What a buzzkill! So much better to breathe and remember that it’s all good! So much easier to use yoga to unite with the mystical truths of capitalism than to fight against it with every breath! Adam Smith apparently has two invisible hands. One holds a taser and the other flashes a calming mudra, but occasionally they’re joined in Namaste.
I had a strange dream of international yoga intrigue that I’ll have to bring to my therapist. There were these radical feminist yoga teachers dressed up like Pussy Riot. They formed two squads. One hijacked a freight plane to the Punjab and raided the ashram compound, overpowering the guards to steel the freezer with the guru inside, along with mad stacks of cash. They buried the rupees in a field and texted the coordinates to the Maharaj’s family as they piled onto the waiting plane with his body.

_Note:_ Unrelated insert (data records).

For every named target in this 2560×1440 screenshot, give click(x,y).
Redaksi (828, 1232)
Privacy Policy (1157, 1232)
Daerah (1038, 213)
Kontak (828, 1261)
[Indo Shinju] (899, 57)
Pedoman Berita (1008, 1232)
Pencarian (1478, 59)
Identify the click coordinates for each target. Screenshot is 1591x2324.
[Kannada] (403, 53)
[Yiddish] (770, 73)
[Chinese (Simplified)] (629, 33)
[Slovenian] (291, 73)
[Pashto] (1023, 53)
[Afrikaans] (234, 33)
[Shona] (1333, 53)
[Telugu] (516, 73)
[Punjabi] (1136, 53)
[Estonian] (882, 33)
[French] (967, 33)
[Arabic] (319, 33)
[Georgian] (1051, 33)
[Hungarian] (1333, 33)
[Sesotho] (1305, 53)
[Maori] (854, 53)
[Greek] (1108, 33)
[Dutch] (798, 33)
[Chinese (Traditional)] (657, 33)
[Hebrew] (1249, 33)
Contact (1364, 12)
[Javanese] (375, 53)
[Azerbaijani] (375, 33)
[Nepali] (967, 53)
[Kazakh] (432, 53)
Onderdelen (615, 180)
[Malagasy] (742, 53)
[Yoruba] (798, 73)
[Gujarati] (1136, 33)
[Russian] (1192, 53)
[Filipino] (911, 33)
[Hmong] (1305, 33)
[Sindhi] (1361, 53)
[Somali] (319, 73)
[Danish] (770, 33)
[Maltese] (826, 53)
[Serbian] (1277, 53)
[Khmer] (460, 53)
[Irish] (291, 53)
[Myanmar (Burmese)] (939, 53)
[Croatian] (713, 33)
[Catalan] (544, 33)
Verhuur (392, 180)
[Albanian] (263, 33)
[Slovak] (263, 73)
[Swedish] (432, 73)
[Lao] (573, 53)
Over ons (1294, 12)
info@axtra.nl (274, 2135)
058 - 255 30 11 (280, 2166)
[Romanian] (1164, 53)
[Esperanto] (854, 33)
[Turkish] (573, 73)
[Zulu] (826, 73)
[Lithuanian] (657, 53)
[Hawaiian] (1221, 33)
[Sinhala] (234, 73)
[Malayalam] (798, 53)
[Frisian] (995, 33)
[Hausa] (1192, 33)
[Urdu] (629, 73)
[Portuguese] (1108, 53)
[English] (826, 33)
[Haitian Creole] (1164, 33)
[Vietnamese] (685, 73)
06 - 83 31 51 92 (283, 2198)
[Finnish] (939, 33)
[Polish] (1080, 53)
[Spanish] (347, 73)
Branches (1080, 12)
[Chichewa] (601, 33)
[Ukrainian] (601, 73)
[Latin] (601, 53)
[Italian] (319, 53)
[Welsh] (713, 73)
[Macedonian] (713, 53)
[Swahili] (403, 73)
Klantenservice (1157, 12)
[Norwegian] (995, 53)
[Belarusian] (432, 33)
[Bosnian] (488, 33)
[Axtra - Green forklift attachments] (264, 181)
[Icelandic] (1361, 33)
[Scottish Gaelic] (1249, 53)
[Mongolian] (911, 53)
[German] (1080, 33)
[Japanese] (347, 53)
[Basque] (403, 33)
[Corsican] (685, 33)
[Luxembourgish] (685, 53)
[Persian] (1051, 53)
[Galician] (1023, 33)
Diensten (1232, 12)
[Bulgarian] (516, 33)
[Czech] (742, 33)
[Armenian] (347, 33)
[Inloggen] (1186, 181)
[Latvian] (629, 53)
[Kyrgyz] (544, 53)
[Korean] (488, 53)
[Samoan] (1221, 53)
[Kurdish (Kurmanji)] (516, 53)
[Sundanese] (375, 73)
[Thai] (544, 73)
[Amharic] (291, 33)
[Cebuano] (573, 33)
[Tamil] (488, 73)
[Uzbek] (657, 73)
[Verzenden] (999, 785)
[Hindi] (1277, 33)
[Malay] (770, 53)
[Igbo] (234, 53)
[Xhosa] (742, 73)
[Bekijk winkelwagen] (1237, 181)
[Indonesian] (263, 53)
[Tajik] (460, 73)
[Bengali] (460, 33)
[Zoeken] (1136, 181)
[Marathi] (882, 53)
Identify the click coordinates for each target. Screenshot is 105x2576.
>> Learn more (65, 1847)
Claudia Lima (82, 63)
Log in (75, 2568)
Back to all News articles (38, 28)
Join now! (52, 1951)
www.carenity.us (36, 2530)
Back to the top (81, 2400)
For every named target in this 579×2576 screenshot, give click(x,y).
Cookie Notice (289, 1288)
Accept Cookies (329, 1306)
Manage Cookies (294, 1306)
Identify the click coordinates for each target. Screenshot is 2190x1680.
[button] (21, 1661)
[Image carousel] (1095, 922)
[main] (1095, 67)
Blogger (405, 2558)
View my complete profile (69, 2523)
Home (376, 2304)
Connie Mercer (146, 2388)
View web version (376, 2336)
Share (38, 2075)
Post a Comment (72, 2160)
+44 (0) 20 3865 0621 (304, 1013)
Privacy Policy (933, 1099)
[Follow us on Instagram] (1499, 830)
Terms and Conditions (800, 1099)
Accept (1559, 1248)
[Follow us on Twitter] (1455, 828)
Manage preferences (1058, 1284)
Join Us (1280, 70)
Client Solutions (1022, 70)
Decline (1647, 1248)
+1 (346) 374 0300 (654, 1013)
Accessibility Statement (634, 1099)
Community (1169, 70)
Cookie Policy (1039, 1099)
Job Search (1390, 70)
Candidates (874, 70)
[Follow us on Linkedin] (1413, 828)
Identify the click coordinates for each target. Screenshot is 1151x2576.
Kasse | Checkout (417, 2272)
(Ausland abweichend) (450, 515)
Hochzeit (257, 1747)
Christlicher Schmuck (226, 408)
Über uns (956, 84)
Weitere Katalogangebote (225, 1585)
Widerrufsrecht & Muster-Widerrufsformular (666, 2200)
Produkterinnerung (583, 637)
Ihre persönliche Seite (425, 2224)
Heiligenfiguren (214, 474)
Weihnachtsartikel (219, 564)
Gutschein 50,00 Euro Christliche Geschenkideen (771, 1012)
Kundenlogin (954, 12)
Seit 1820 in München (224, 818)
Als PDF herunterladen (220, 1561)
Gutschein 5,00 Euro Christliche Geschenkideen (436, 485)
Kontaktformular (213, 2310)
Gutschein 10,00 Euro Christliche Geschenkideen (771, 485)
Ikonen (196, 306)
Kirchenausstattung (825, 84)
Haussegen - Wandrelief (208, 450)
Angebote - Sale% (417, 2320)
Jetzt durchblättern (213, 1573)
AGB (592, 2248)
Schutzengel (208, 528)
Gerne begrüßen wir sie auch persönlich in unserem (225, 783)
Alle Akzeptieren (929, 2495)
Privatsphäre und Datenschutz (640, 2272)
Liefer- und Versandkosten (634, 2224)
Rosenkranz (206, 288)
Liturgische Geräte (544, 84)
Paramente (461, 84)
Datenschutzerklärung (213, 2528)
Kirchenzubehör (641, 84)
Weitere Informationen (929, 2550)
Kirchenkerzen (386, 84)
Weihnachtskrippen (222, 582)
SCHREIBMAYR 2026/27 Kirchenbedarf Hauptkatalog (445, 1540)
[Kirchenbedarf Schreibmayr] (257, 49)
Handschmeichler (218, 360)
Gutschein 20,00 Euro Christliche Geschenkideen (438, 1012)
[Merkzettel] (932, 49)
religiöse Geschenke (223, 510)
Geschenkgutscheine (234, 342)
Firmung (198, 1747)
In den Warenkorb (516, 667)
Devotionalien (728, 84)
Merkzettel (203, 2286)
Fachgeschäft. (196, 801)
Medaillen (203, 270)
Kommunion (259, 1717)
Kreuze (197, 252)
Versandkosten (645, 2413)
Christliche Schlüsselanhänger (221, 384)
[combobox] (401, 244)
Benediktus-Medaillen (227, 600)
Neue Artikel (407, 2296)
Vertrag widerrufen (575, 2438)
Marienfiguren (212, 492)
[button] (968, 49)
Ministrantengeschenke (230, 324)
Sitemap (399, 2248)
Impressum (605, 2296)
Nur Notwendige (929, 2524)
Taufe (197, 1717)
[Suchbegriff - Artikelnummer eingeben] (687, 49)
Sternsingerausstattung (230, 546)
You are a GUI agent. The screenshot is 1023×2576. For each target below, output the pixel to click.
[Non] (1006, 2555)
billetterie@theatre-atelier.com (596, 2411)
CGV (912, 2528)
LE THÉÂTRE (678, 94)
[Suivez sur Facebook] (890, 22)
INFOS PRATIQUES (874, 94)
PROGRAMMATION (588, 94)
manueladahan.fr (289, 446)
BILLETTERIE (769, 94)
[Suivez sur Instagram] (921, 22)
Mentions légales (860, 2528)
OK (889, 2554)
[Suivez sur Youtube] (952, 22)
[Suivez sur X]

Meanwhile, the other squad stormed the Stilesmobile, greeted Tara like an old friend, and then they all spirited off to a New Jersey airfield. They skipped up the gangplank laughing as the freezer was wheeled down.
Then I was walking on Fifth Avenue, and the glass cube inched along beside me with pink stocking-headed yoginis riding on top, shouting “Imperialists! Behold the corpse of your appropriated yoga!” into megaphones. Below them was the Maharaj himself, propped up in full lotus, looking grey and a little damp with his own melt, staining the white duvet brownish-pink. But it all ended well: Pussy Riot mummified him for a long ocean journey home, paying for his fare and an elaborate cremation that his family alone could attend in peace. I don’t think they got news of the performance art bit.
Suddenly I was in Jalandhar, but in the outskirts, far away from the ashram, bumping along with Tara and her new comrades in a baubled and bangled Tata lorry. She was sleeping with her head in the lap of the squad leader, who was gently stroking her cheek. We stopped in the middle of nowhere, in the foothills of some mountain range. There was a little cottage with a garden and a goat. We all got out and the leader turned to Tara and said in a thick Russian accent: “Here is room of your own. Nice windows. No glass wall. You rest here. We have good soup. No one see you here. You can feel like yourself.”
The guru is dead. Long live Tara, but not in a glass box. If she really wants to get the David Blaine reference right, she and her handlers should know that his trick is to first survive bondage, and then escape it.